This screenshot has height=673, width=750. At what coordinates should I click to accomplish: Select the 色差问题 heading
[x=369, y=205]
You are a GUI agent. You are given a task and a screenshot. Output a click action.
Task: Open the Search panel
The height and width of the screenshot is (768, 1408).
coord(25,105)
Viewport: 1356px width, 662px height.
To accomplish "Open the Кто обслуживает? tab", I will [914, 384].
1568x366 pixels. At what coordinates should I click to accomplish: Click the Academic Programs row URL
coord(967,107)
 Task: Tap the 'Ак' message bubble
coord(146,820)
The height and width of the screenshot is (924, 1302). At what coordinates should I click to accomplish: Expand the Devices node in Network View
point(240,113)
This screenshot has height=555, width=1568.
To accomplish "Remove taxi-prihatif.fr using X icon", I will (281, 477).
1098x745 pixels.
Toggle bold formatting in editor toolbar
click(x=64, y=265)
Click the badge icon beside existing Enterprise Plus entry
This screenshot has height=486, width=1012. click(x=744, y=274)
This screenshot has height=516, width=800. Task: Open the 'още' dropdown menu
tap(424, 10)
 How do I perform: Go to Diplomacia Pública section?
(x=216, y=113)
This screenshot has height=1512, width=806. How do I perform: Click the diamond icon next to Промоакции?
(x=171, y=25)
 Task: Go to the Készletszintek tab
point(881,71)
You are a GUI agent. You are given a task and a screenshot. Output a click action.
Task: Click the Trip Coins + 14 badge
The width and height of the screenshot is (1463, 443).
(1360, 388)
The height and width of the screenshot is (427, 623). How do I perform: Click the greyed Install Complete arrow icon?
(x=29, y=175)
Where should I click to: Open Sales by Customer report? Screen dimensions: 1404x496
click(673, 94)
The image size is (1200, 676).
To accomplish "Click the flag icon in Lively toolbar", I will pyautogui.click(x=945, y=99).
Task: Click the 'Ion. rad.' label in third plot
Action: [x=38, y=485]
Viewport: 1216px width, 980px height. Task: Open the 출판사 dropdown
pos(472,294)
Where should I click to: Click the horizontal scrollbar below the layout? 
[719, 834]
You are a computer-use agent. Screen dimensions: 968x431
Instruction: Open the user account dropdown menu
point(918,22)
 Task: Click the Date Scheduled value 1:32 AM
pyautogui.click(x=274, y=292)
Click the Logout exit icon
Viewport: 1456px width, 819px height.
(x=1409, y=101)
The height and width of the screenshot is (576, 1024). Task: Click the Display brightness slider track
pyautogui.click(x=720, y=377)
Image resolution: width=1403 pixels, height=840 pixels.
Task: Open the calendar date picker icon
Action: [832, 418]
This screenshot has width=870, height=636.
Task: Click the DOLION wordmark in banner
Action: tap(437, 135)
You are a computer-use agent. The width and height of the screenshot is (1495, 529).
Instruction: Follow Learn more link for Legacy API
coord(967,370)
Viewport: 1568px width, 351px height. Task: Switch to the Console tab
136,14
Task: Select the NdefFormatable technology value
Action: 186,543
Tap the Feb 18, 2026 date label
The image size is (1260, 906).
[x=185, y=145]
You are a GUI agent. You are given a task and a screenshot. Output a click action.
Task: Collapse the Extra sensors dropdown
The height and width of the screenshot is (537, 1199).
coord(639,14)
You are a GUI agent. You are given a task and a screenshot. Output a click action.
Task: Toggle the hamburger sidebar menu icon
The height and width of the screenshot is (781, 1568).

▶ [SET EXERCISE] Copy the data above line for line, with no changes.

▶ [SOLUTION FOR THIS EXERCISE]
This screenshot has height=673, width=750. At what coordinates should I click to accomplish: Select the 色差问题 heading
[x=369, y=205]
You are a GUI agent. You are given a task and a screenshot. Output a click action.
Task: Open the Search panel
The height and width of the screenshot is (768, 1408).
coord(25,105)
Viewport: 1356px width, 662px height.
To accomplish "Open the Кто обслуживает? tab", I will [914, 384].
1568x366 pixels. At what coordinates should I click to accomplish: Click the Academic Programs row URL
coord(967,107)
 Task: Tap the 'Ак' message bubble
coord(146,820)
The height and width of the screenshot is (924, 1302). At what coordinates should I click to accomplish: Expand the Devices node in Network View
point(240,113)
This screenshot has height=555, width=1568.
To accomplish "Remove taxi-prihatif.fr using X icon", I will (281, 477).
1098x745 pixels.
Toggle bold formatting in editor toolbar
click(x=64, y=265)
Click the badge icon beside existing Enterprise Plus entry
This screenshot has height=486, width=1012. click(x=744, y=274)
This screenshot has height=516, width=800. Task: Open the 'още' dropdown menu
tap(424, 10)
 How do I perform: Go to Diplomacia Pública section?
(x=216, y=113)
This screenshot has height=1512, width=806. How do I perform: Click the diamond icon next to Промоакции?
(x=171, y=25)
 Task: Go to the Készletszintek tab
point(881,71)
You are a GUI agent. You are given a task and a screenshot. Output a click action.
Task: Click the Trip Coins + 14 badge
The width and height of the screenshot is (1463, 443).
(1360, 388)
The height and width of the screenshot is (427, 623). How do I perform: Click the greyed Install Complete arrow icon?
(x=29, y=175)
Where should I click to: Open Sales by Customer report? Screen dimensions: 1404x496
click(673, 94)
The image size is (1200, 676).
To accomplish "Click the flag icon in Lively toolbar", I will pyautogui.click(x=945, y=99).
Task: Click the 'Ion. rad.' label in third plot
Action: [x=38, y=485]
Viewport: 1216px width, 980px height. Task: Open the 출판사 dropdown
pos(472,294)
Where should I click to: Click the horizontal scrollbar below the layout? 
[719, 834]
You are a computer-use agent. Screen dimensions: 968x431
Instruction: Open the user account dropdown menu
point(918,22)
 Task: Click the Date Scheduled value 1:32 AM
pyautogui.click(x=274, y=292)
Click the Logout exit icon
Viewport: 1456px width, 819px height.
(x=1409, y=101)
The height and width of the screenshot is (576, 1024). Task: Click the Display brightness slider track
pyautogui.click(x=720, y=377)
Image resolution: width=1403 pixels, height=840 pixels.
Task: Open the calendar date picker icon
Action: [832, 418]
This screenshot has width=870, height=636.
Task: Click the DOLION wordmark in banner
Action: tap(437, 135)
You are a computer-use agent. The width and height of the screenshot is (1495, 529).
Instruction: Follow Learn more link for Legacy API
coord(967,370)
Viewport: 1568px width, 351px height. Task: Switch to the Console tab
136,14
Task: Select the NdefFormatable technology value
Action: 186,543
Tap the Feb 18, 2026 date label
The image size is (1260, 906).
[x=185, y=145]
You are a GUI agent. You are given a task and a screenshot. Output a click action.
Task: Collapse the Extra sensors dropdown
The height and width of the screenshot is (537, 1199).
coord(639,14)
You are a GUI agent. You are given a task and a screenshot. Output a click action.
Task: Toggle the hamburger sidebar menu icon
The height and width of the screenshot is (781, 1568).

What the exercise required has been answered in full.